- [Your assignment]:
What follows is a set of records, each of which is to be written out exactly.

- [Supplied data]:
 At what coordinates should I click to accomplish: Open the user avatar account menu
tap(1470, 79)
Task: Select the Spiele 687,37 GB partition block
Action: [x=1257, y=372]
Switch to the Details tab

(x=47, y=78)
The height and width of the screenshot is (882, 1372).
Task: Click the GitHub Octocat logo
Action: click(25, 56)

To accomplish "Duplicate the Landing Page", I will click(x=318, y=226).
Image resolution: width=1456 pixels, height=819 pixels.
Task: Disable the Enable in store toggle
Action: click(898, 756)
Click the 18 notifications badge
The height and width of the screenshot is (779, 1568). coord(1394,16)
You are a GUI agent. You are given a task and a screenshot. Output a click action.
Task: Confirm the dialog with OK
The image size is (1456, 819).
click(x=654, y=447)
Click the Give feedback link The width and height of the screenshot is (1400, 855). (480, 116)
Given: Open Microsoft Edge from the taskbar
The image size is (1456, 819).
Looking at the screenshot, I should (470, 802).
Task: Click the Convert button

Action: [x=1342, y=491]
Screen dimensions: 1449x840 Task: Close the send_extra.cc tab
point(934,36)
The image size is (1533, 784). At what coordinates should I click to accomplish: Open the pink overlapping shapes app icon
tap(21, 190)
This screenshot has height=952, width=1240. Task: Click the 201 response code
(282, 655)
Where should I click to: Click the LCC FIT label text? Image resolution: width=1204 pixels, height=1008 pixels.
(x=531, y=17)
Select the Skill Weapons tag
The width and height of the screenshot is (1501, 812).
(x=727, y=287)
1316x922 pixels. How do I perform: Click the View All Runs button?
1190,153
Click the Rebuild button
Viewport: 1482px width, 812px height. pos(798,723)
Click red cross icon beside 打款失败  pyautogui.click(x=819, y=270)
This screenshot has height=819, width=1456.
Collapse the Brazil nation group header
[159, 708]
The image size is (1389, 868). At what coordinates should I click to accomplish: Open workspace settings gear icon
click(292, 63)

- [Completed task]:
 At what coordinates should I click to accomplish: Open the user avatar account menu
tap(1470, 79)
Task: Select the Spiele 687,37 GB partition block
Action: [x=1257, y=372]
Switch to the Details tab

(x=47, y=78)
The height and width of the screenshot is (882, 1372).
Task: Click the GitHub Octocat logo
Action: click(25, 56)

To accomplish "Duplicate the Landing Page", I will click(x=318, y=226).
Image resolution: width=1456 pixels, height=819 pixels.
Task: Disable the Enable in store toggle
Action: click(898, 756)
Click the 18 notifications badge
The height and width of the screenshot is (779, 1568). coord(1394,16)
You are a GUI agent. You are given a task and a screenshot. Output a click action.
Task: Confirm the dialog with OK
The image size is (1456, 819).
click(x=654, y=447)
Click the Give feedback link The width and height of the screenshot is (1400, 855). (480, 116)
Given: Open Microsoft Edge from the taskbar
The image size is (1456, 819).
Looking at the screenshot, I should (470, 802).
Task: Click the Convert button

Action: [x=1342, y=491]
Screen dimensions: 1449x840 Task: Close the send_extra.cc tab
point(934,36)
The image size is (1533, 784). At what coordinates should I click to accomplish: Open the pink overlapping shapes app icon
tap(21, 190)
This screenshot has height=952, width=1240. Task: Click the 201 response code
(282, 655)
Where should I click to: Click the LCC FIT label text? Image resolution: width=1204 pixels, height=1008 pixels.
(x=531, y=17)
Select the Skill Weapons tag
The width and height of the screenshot is (1501, 812).
(x=727, y=287)
1316x922 pixels. How do I perform: Click the View All Runs button?
1190,153
Click the Rebuild button
Viewport: 1482px width, 812px height. pos(798,723)
Click red cross icon beside 打款失败  pyautogui.click(x=819, y=270)
This screenshot has height=819, width=1456.
Collapse the Brazil nation group header
[159, 708]
The image size is (1389, 868). At what coordinates should I click to accomplish: Open workspace settings gear icon
click(292, 63)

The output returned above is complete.